More than a third of state schools are still not connected to the internet, parliament heard on Tuesday.

An estimated 35.1% of state schools lack connectivity, depriving approximately 8,000 schools of all the administrative, communication and teaching resources that internet connectivity has to offer. The majority of these schools lie in rural areas.

Deputy basic education minister Enver Surty acknowledged the challenge this posed for the schools in question, and told MPs that his department had raised the issue with the presidency and the cabinet.

“The difficulty we face is that the task of connectivity does not lie in our hands, but with the department of postal services and telecommunications. We nudge them all the time,” he told members of parliament’s portfolio committee on basic education.

He told MPs that the department of basic education expected to complete the process of digitising text books and teaching materials by the end of the 2018-2019 fiscal year. 

The material was owned by the department and would be provided free to provincial education departments.

“The net effect is billions can be saved by provinces, which they can use for other purposes. But it can only be done with connectivity,” he said.

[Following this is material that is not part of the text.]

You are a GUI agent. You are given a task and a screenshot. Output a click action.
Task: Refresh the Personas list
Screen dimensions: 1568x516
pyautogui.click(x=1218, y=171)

MPs also heard that barely half of government primary schools that were supposed to begin teaching African languages in 2018 had done so.

The department of basic education introduced a new policy on African languages in 2017, which aims to incrementally increase the provision of African language teaching in state schools, so that by 2029 all schools do so across all grades.

The department previously told parliament that few non-African South Africans spoke an African language, and that teaching children to reach at least conversational competency would promote social cohesion.

Only 1,375 of the 2,585 schools targeted in 2018 had actually implemented African language teaching in line with the policy, the department’s head of planning and delivery oversight unit, Palesa Tyobeka told MPs.

Provinces cited budget constraints as the main impediment to implementing the policy, she said.

Surty said the expansion of indigenous language teaching was more about political will than budget.

The Free State had reached all its target schools this year, whereas the much more affluent Western Cape had reached just 29% of its targeted schools, he said.

However documents presented to the committee show that the Western Cape reached more schools than the Free State.

The Free State target for 2018 was to teach African languages to grade 1 pupils in 136 schools, while the Western Cape was aiming for 903 schools and reached 260.

In 2019, schools are expected to expand the teaching of indigenous languages to Grade 2, and the Western Cape’s target has been reduced to 643 schools.